Im Fall des 1. FC Magdeburg ist nämlich schon länger der Wahnsinn ausgebrochen, zumindest nach Einsteinscher Definition. Das sieht dann so aus: In einer Saison spielt man mit einer Mannschaft, die über genau keinen kreativen Mittelfeldspieler verfügt ein 4-3-3 spielen. Dabei hat man Außenstürmer, die zwar schnell sind, aber a) zu selten zum Abschluss kommen, b) zu selten zur Grundlinie durchbrechen und c) keine ordentlichen Flanken schlagen können.
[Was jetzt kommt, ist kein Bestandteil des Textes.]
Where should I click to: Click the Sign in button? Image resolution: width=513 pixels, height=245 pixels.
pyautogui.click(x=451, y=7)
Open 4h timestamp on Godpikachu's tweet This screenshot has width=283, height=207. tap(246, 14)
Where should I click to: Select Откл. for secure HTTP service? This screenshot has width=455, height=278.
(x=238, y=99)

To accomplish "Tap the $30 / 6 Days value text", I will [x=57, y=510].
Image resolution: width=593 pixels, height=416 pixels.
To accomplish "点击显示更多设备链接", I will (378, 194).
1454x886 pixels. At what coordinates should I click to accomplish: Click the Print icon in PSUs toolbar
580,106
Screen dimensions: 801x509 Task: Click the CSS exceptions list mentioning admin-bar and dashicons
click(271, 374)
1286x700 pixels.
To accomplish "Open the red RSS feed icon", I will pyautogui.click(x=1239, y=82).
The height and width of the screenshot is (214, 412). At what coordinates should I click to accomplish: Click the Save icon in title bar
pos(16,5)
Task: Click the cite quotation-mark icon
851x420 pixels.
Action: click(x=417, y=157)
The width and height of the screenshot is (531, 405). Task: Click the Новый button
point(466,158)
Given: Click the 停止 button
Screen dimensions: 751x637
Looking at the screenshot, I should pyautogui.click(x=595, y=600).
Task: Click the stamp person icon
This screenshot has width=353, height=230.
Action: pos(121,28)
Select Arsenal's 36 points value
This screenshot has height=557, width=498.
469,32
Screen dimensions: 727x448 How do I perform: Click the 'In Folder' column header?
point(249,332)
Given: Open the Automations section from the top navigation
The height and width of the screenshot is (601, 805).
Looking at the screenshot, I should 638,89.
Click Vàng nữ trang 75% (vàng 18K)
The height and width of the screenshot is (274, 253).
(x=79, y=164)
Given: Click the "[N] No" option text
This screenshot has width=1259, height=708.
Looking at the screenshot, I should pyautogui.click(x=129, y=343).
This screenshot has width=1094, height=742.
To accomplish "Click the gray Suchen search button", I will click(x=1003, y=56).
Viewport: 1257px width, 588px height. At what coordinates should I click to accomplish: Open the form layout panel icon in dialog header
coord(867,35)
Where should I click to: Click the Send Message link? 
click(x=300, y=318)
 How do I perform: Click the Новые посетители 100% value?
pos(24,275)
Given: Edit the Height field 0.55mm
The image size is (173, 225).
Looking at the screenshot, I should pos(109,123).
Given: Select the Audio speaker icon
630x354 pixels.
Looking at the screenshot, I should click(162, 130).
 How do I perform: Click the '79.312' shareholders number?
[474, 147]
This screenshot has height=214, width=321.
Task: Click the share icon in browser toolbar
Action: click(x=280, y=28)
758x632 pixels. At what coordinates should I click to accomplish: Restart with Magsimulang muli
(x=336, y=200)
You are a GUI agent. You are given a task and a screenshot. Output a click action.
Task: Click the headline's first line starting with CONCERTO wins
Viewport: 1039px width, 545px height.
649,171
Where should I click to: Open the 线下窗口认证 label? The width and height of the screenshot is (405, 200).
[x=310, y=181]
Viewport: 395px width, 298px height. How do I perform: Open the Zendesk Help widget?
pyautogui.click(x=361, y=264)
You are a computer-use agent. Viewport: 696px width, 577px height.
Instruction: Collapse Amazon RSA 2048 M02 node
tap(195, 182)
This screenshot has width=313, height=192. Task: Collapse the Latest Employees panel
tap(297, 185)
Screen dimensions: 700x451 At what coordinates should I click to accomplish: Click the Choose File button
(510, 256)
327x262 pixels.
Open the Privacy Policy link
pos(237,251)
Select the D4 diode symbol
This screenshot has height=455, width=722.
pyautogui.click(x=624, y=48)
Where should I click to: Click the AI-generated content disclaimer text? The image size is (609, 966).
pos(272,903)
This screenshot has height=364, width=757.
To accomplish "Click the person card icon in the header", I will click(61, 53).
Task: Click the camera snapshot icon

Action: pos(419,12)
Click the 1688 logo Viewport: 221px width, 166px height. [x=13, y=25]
Dabei werden die Außenstürmer noch durch Außenverteidiger unterstützt, die sich nach drei Spieltagen gar nicht mehr nach vorn wagen, weil sie (berechtigt) Angst haben, dass sie überlaufen würden. Da es ohne Kreative im Mittelfeld auch durch die Mitte schwer wird, reichte es nur zu 37 eigenen Treffern. Da man sich auch ganze 47 Gegentore fing, war eine Platzierung im vorderen Bereich quasi ausgeschlossen. Der Club erzielte also gerade einmal 1,09 Treffer pro Spiel1 Die Gegentore sind mit 1,35 pro Spiel noch im erträglichen Bereich, aber auch der schlechteste Wert seit 2002-03.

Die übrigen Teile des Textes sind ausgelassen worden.